Passer à l’étonnement (dimanche 27 novembre).

Le texte de l’évangile, sur le site de l’AELF.

Nous voici au premier dimanche de l’Avent, c’est une nouvelle année qui commence en rouvrant le cycle de Noël. Et c’est Matthieu qui va nous accompagner le plus souvent toute cette année. Le texte qui nous est proposé, loin d’être au début de son évangile, est au contraire plus proche de la fin de celui-ci : on trouvera à Ouvrir les yeux des explications pour situer ce texte dans la progression de l’évangile de Matthieu, ainsi qu’un premier commentaire d’ensemble du texte.

Ce qui me frappe en relisant cette année ce texte, ce sont les références de Matthieu, celles qu’il choisit pour illustrer son propos dans ce passage. Ce passage en effet contient deux temps nettement distincts : le premier temps cherche à bien faire comprendre de quelle nature est l’apparition du Fils de l’homme (dont il vient de dire que nul n’en connaît ni le jour ni l’heure), le deuxième temps exhorte par conséquent à veiller. Et dans les deux cas, Matthieu se réfère à autre chose pour se faire comprendre, et si on lit avec attention, c’est assez surprenant.

* _Entrées de données_:
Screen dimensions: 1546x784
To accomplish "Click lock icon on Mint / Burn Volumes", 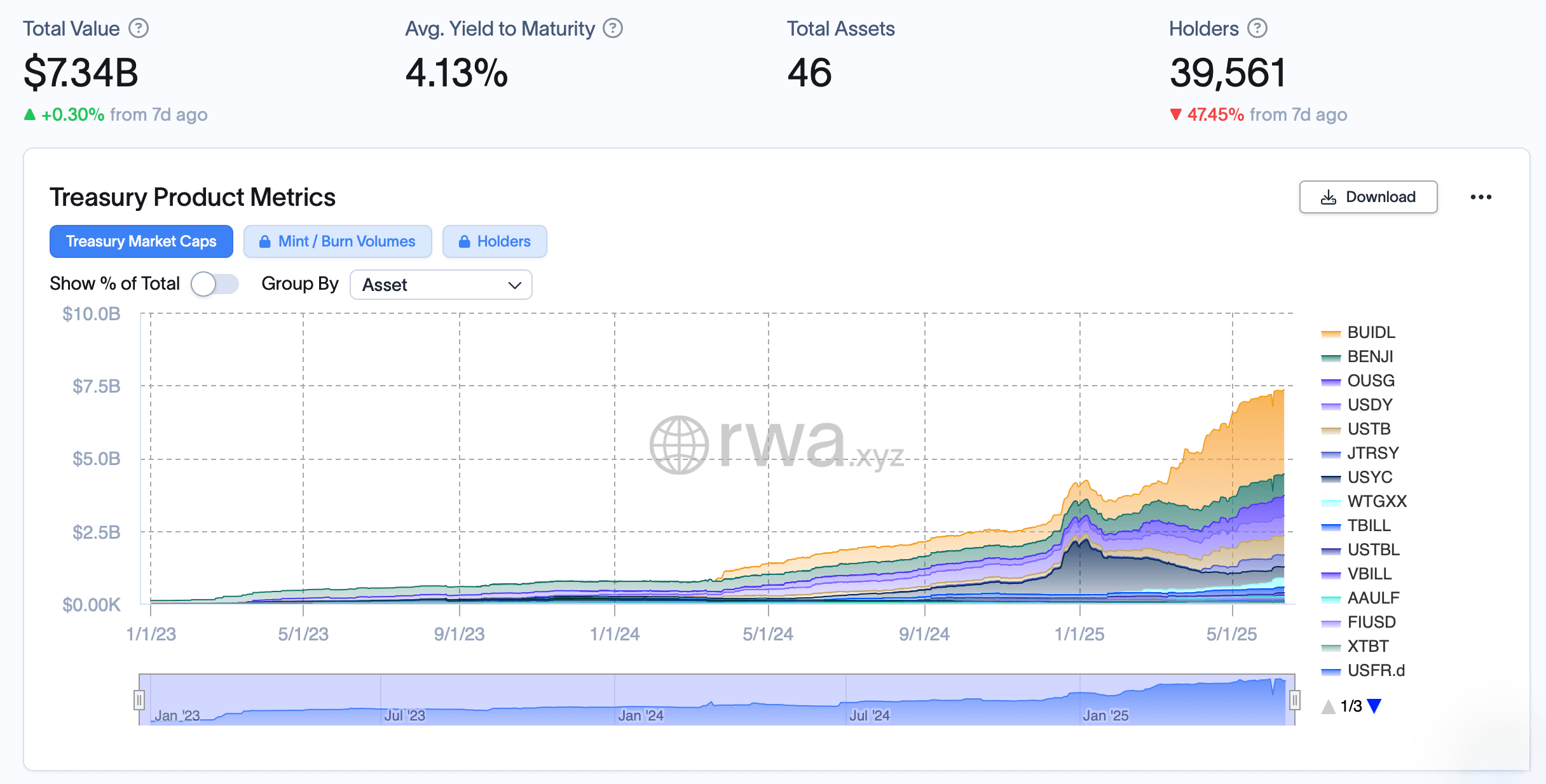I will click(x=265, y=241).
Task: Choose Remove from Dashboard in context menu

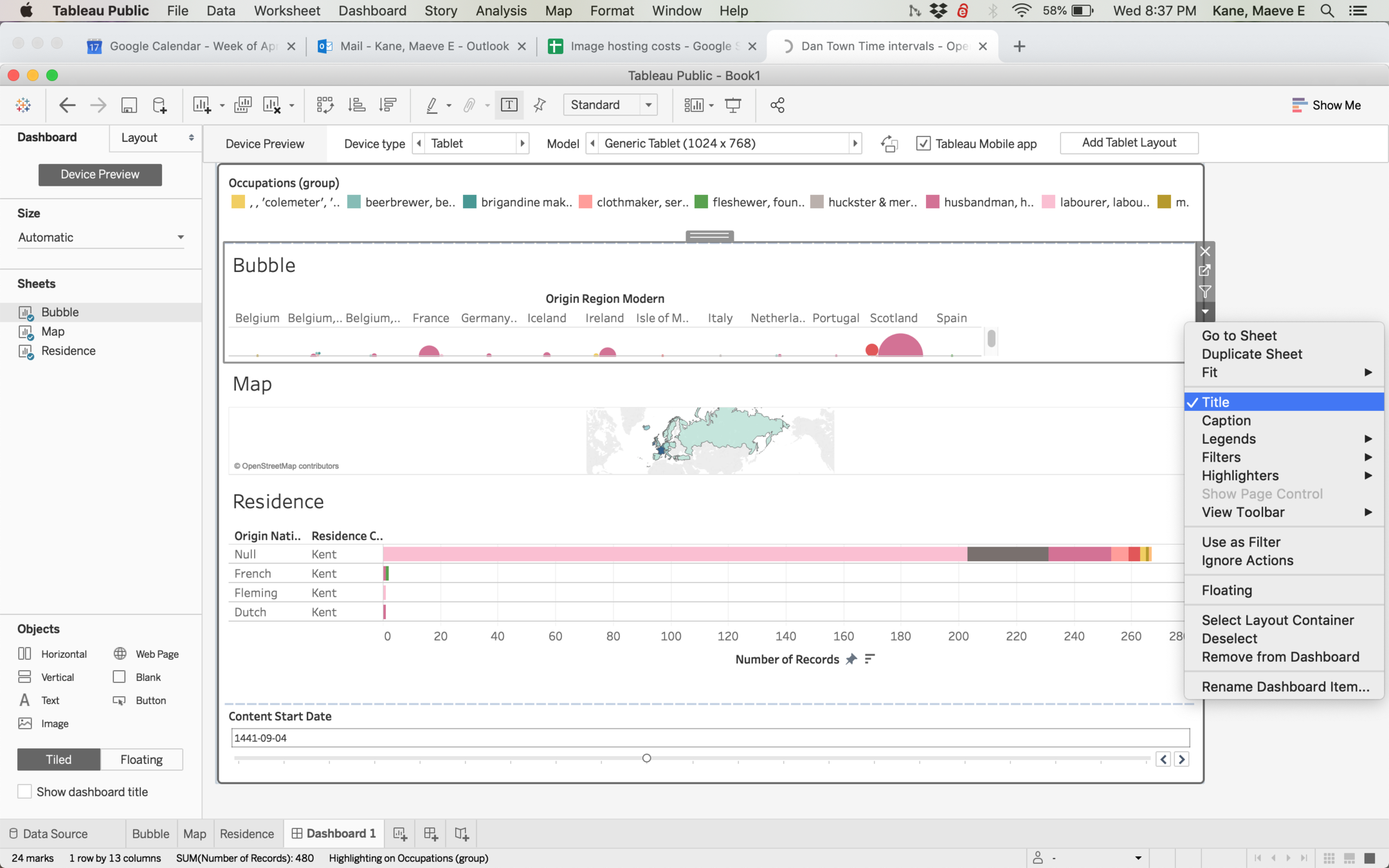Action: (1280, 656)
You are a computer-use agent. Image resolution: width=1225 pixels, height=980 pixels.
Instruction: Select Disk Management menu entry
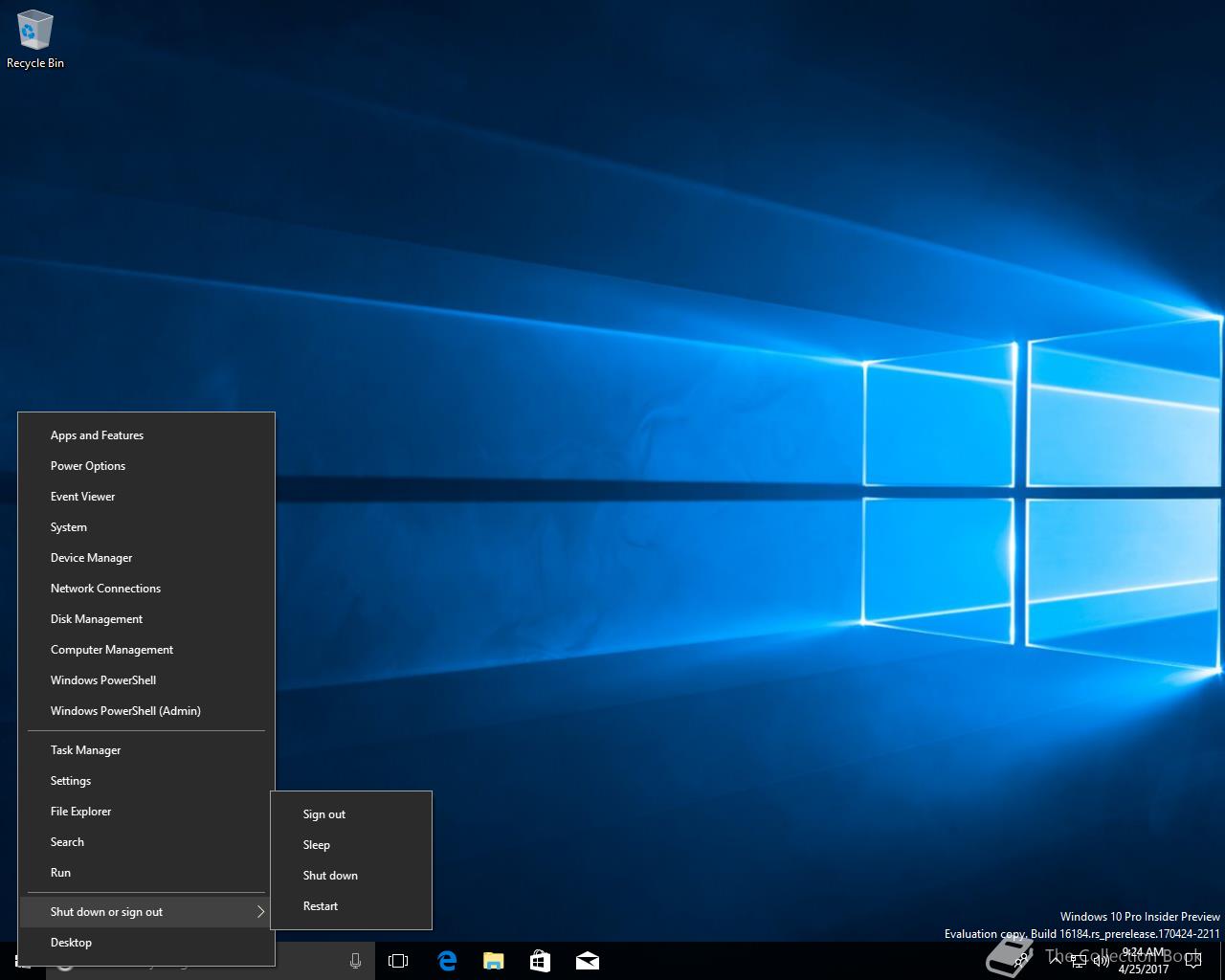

* _Consignes_:
1 > Renvoyez tel quel le passage du commentaire sur l'Avent qui va de « Ce qui me frappe » jusqu'à « c’est assez surprenant. ».
2 > D'après le commentaire sur l'Avent, quel évangéliste accompagnera le plus souvent cette nouvelle année ?
3 > Poursuivez le commentaire sur l'Avent à partir de sa dernière phrase.

* _Réponses_:
1 >
Ce qui me frappe en relisant cette année ce texte, ce sont les références de Matthieu, celles qu’il choisit pour illustrer son propos dans ce passage. Ce passage en effet contient deux temps nettement distincts : le premier temps cherche à bien faire comprendre de quelle nature est l’apparition du Fils de l’homme (dont il vient de dire que nul n’en connaît ni le jour ni l’heure), le deuxième temps exhorte par conséquent à veiller. Et dans les deux cas, Matthieu se réfère à autre chose pour se faire comprendre, et si on lit avec attention, c’est assez surprenant.

2 > Matthieu.

3 >
Dans le premier cas, Matthieu prend comme repère « les jours de Noé« . On dira que c’est assez classique et que Matthieu est un grand habitué des références à ce que nous appelons maintenant l’Ancien Testament. Et c’est là l’erreur. Matthieu en effet, s’il fait bien appel à un personnage cité dans le livre de la Genèse, ne fait pas appel à son texte. Il parle en effet de ce que faisaient « les gens » à l’époque de Noé, pendant qu’il bâtissait son arche, « comme en effet ils étaient en ces jours d’avant l’inondation, à manger et à boire, à se marier et à être mariées, […] ils ne surent pas tandis qu’advenait l’inondation et elle [les] emporta tous sans exception« . Or si l’on se reporte au texte du livre de la Genèse, que ce soit au chapitre 6 ou au chapitre 7, il n’est jamais question de l’entourage, des personnes qui vivaient à cette époque autour de Noé et des siens. On sait seulement que la terre « était remplie d’iniquité« , mais nulle part ne sont décrites des personnes allant et venant, s’affairant, festoyant, se mariant, etc.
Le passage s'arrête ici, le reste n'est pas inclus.